### EXERCISE DIRECTIONS
Rewrite all of the entries below, putting "screen agent" wherever "GUI agent" occurs and keeping every other part of the text the same.

Stored items:
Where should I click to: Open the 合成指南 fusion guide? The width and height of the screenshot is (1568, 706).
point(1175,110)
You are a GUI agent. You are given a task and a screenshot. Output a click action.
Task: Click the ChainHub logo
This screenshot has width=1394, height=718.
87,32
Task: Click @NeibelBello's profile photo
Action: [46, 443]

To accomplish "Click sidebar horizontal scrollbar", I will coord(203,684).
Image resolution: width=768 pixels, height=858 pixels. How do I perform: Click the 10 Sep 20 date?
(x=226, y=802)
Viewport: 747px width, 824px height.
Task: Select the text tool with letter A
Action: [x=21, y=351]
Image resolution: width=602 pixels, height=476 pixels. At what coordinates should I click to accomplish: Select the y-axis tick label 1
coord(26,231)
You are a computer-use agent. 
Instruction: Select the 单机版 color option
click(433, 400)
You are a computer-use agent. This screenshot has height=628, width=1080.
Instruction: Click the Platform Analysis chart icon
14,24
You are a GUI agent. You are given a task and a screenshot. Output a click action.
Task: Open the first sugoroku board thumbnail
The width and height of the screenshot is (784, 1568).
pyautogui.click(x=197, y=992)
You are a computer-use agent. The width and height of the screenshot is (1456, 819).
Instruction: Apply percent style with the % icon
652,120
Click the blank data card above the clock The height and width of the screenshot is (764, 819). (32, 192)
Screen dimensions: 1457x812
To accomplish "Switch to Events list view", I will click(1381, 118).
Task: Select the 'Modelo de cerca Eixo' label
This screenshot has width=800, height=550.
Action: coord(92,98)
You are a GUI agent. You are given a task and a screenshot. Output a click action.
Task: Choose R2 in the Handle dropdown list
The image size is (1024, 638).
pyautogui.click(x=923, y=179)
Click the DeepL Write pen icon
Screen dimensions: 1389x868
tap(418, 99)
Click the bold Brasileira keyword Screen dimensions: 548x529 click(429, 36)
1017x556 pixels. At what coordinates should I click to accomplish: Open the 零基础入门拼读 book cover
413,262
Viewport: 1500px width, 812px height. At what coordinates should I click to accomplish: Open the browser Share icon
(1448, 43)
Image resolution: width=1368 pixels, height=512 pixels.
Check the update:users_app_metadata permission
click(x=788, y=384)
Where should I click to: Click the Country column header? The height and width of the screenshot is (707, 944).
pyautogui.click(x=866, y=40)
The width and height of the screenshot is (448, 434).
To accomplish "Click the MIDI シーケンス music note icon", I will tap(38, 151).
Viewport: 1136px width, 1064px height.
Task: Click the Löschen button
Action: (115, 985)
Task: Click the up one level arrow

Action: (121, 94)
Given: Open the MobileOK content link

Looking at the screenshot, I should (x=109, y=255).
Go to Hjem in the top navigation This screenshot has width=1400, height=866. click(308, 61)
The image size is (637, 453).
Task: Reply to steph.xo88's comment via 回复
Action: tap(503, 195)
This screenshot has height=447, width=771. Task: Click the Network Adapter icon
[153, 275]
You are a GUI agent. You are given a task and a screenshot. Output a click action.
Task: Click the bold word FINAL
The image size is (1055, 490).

### THE SOLUTION
Where should I click to: Open the 合成指南 fusion guide? The width and height of the screenshot is (1568, 706).
point(1175,110)
You are a screen agent. You are given a task and a screenshot. Output a click action.
Task: Click the ChainHub logo
This screenshot has width=1394, height=718.
87,32
Task: Click @NeibelBello's profile photo
Action: [46, 443]

To accomplish "Click sidebar horizontal scrollbar", I will coord(203,684).
Image resolution: width=768 pixels, height=858 pixels. How do I perform: Click the 10 Sep 20 date?
(x=226, y=802)
Viewport: 747px width, 824px height.
Task: Select the text tool with letter A
Action: [x=21, y=351]
Image resolution: width=602 pixels, height=476 pixels. At what coordinates should I click to accomplish: Select the y-axis tick label 1
coord(26,231)
You are a computer-use agent. 
Instruction: Select the 单机版 color option
click(433, 400)
You are a computer-use agent. This screenshot has height=628, width=1080.
Instruction: Click the Platform Analysis chart icon
14,24
You are a screen agent. You are given a task and a screenshot. Output a click action.
Task: Open the first sugoroku board thumbnail
The width and height of the screenshot is (784, 1568).
pyautogui.click(x=197, y=992)
You are a computer-use agent. The width and height of the screenshot is (1456, 819).
Instruction: Apply percent style with the % icon
652,120
Click the blank data card above the clock The height and width of the screenshot is (764, 819). (32, 192)
Screen dimensions: 1457x812
To accomplish "Switch to Events list view", I will click(1381, 118).
Task: Select the 'Modelo de cerca Eixo' label
This screenshot has width=800, height=550.
Action: coord(92,98)
You are a screen agent. You are given a task and a screenshot. Output a click action.
Task: Choose R2 in the Handle dropdown list
The image size is (1024, 638).
pyautogui.click(x=923, y=179)
Click the DeepL Write pen icon
Screen dimensions: 1389x868
tap(418, 99)
Click the bold Brasileira keyword Screen dimensions: 548x529 click(429, 36)
1017x556 pixels. At what coordinates should I click to accomplish: Open the 零基础入门拼读 book cover
413,262
Viewport: 1500px width, 812px height. At what coordinates should I click to accomplish: Open the browser Share icon
(1448, 43)
Image resolution: width=1368 pixels, height=512 pixels.
Check the update:users_app_metadata permission
click(x=788, y=384)
Where should I click to: Click the Country column header? The height and width of the screenshot is (707, 944).
pyautogui.click(x=866, y=40)
The width and height of the screenshot is (448, 434).
To accomplish "Click the MIDI シーケンス music note icon", I will tap(38, 151).
Viewport: 1136px width, 1064px height.
Task: Click the Löschen button
Action: (115, 985)
Task: Click the up one level arrow

Action: (121, 94)
Given: Open the MobileOK content link

Looking at the screenshot, I should (x=109, y=255).
Go to Hjem in the top navigation This screenshot has width=1400, height=866. click(308, 61)
The image size is (637, 453).
Task: Reply to steph.xo88's comment via 回复
Action: tap(503, 195)
This screenshot has height=447, width=771. Task: Click the Network Adapter icon
[153, 275]
You are a screen agent. You are given a task and a screenshot. Output a click action.
Task: Click the bold word FINAL
The image size is (1055, 490).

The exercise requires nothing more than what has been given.